→ **Your goal**
Lines with the word "agent": copy all of them from the entries below.
━━ Supplied entries ━━
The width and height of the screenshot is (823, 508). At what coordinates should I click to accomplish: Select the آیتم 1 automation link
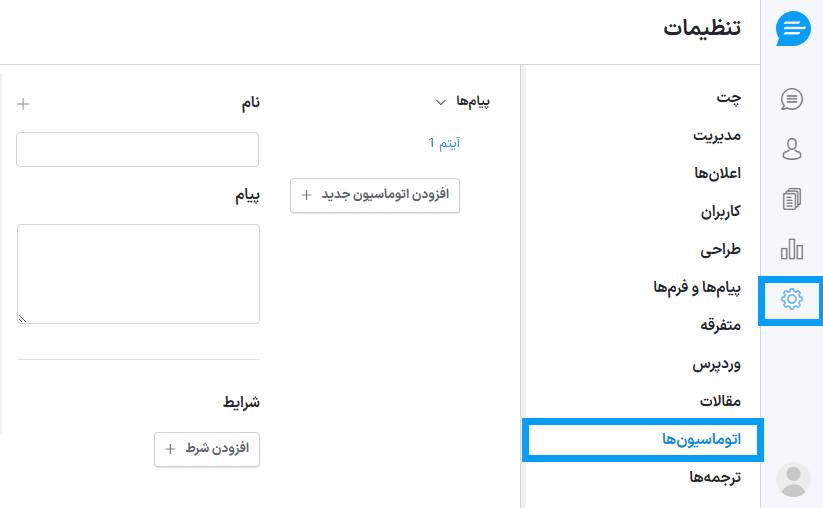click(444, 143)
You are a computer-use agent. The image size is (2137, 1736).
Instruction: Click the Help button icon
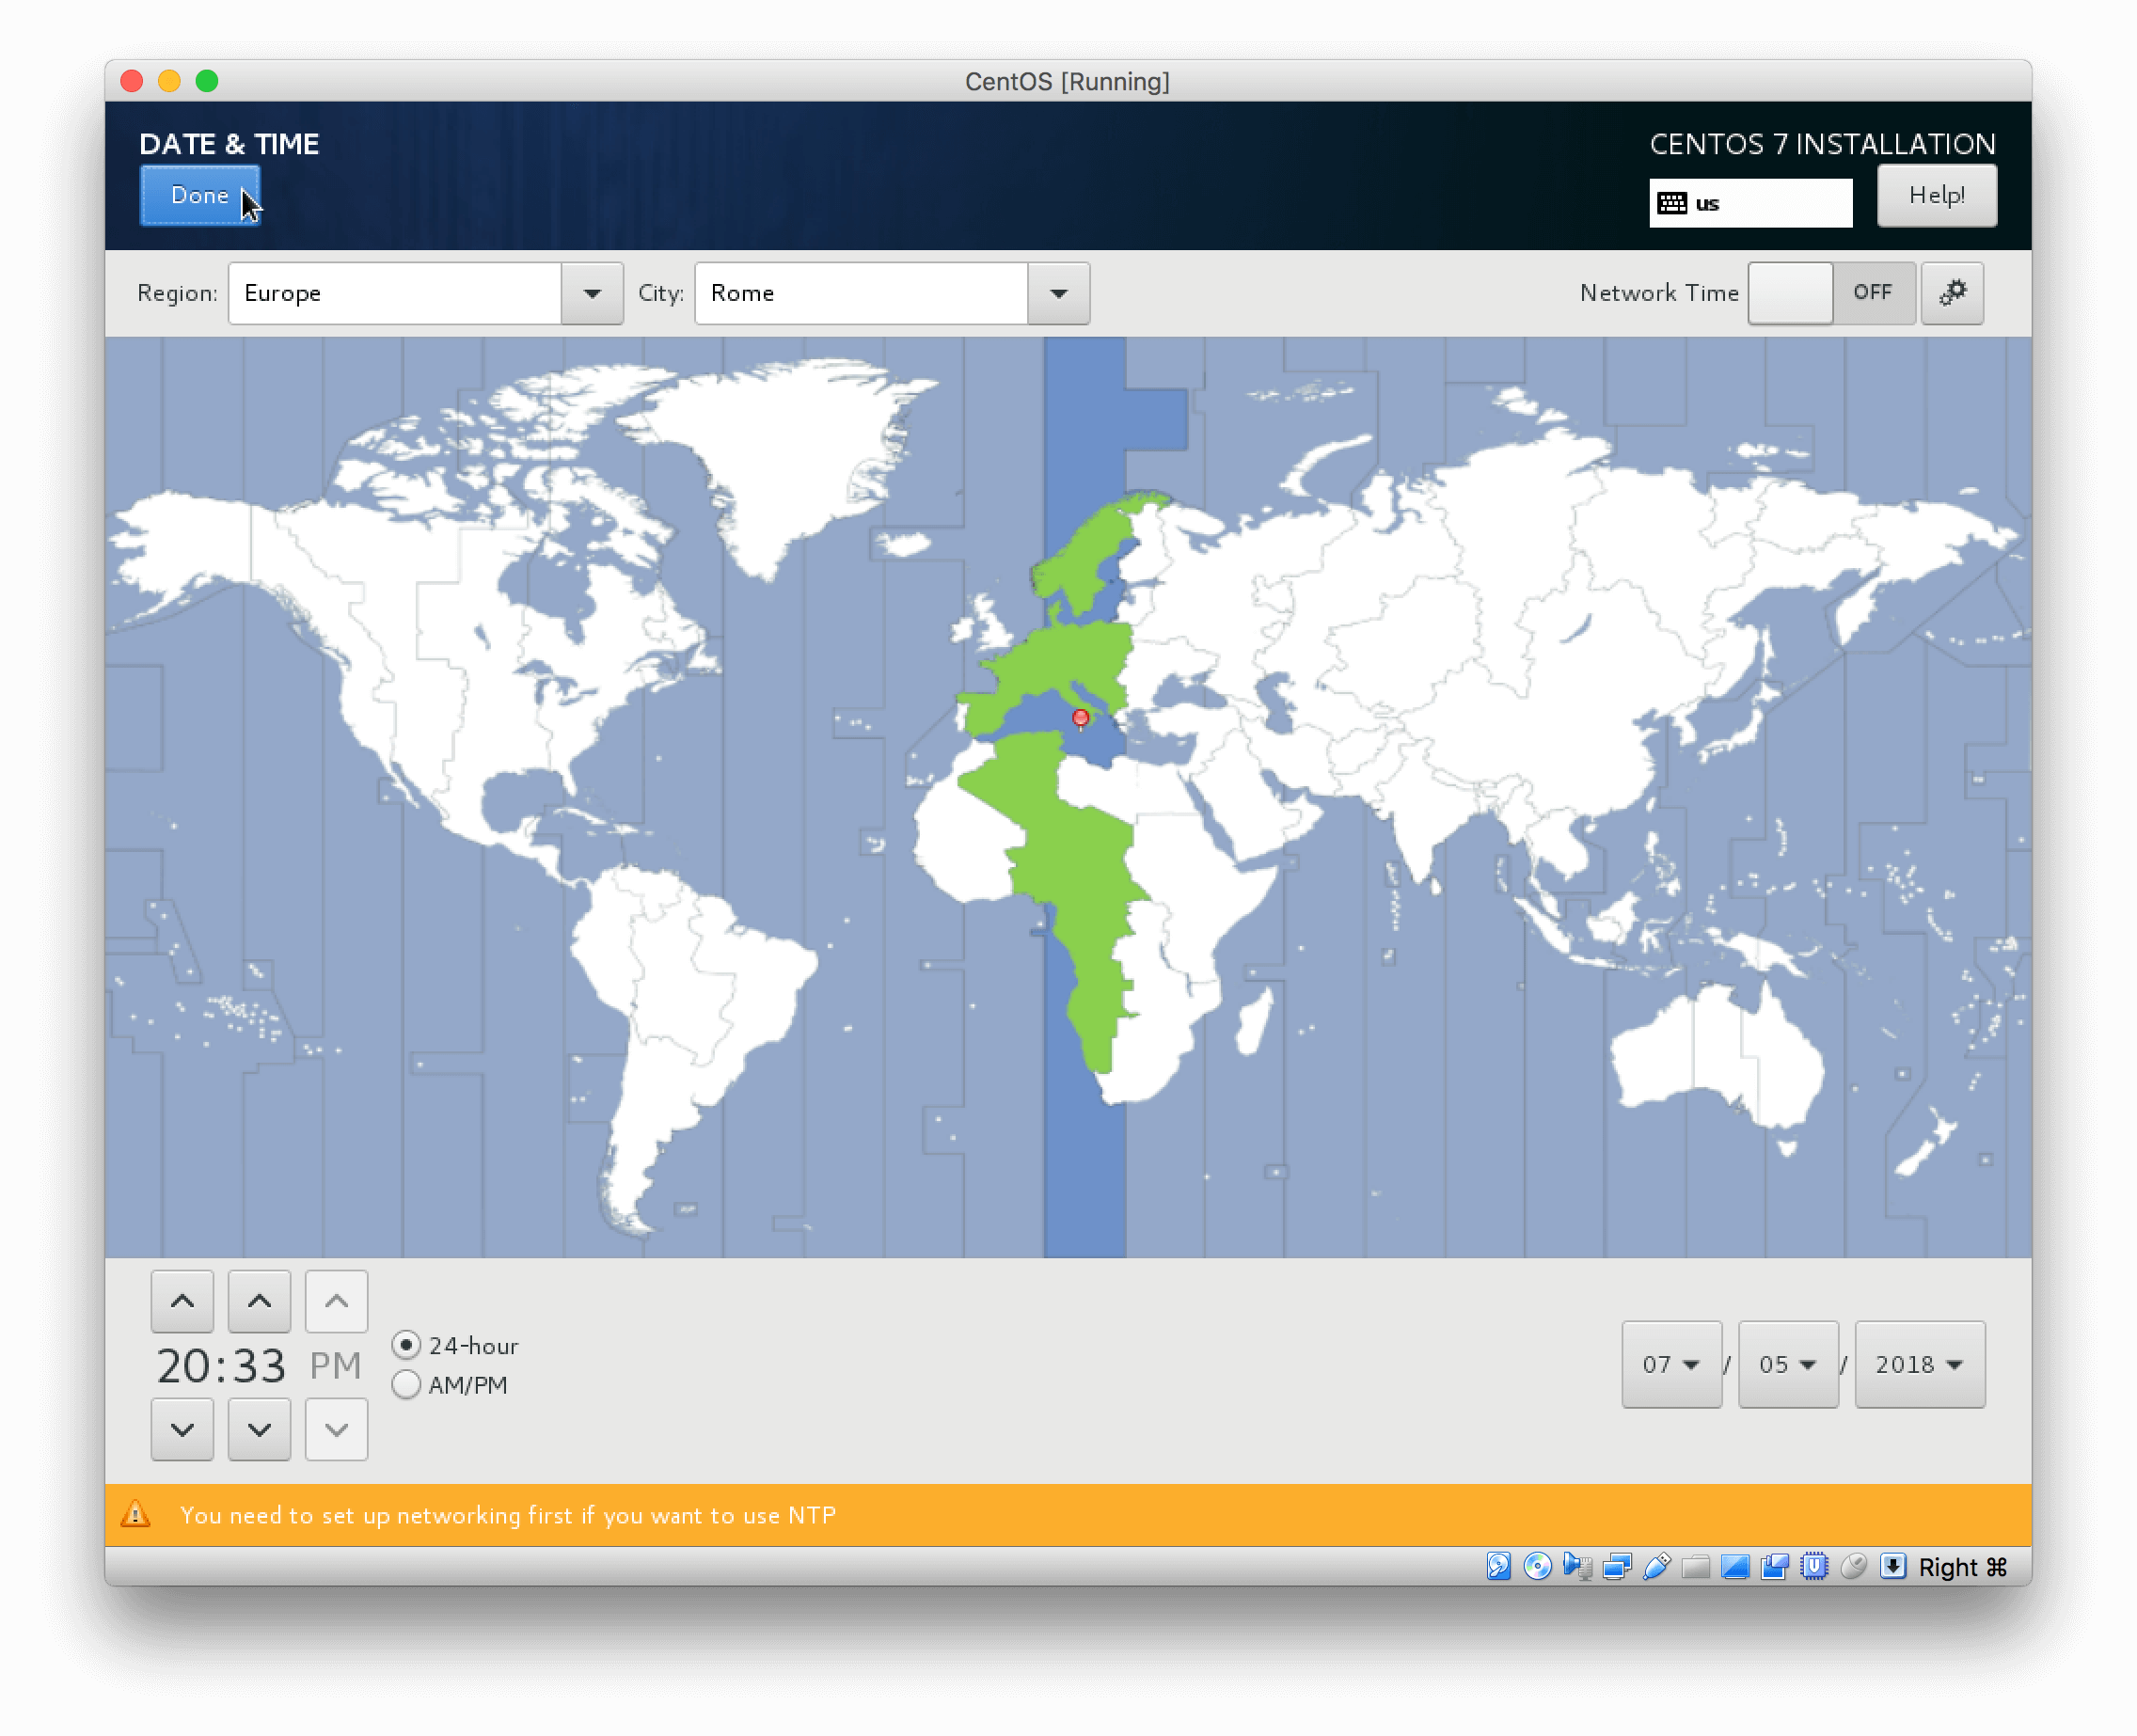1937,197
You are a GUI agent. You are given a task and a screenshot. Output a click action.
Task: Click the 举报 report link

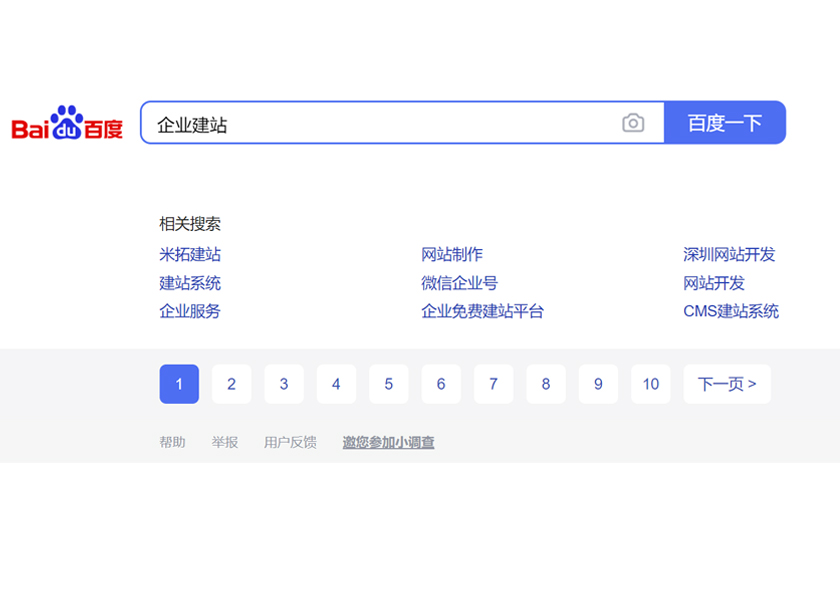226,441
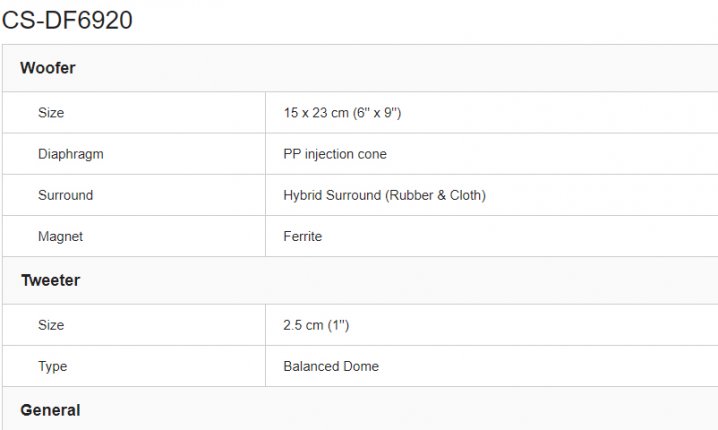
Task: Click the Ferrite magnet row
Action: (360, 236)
━━━
→ **Your solution**
You are a computer-use agent. The image size is (2137, 1736).
You are a GUI agent. You are given a task and a screenshot. Output a click action.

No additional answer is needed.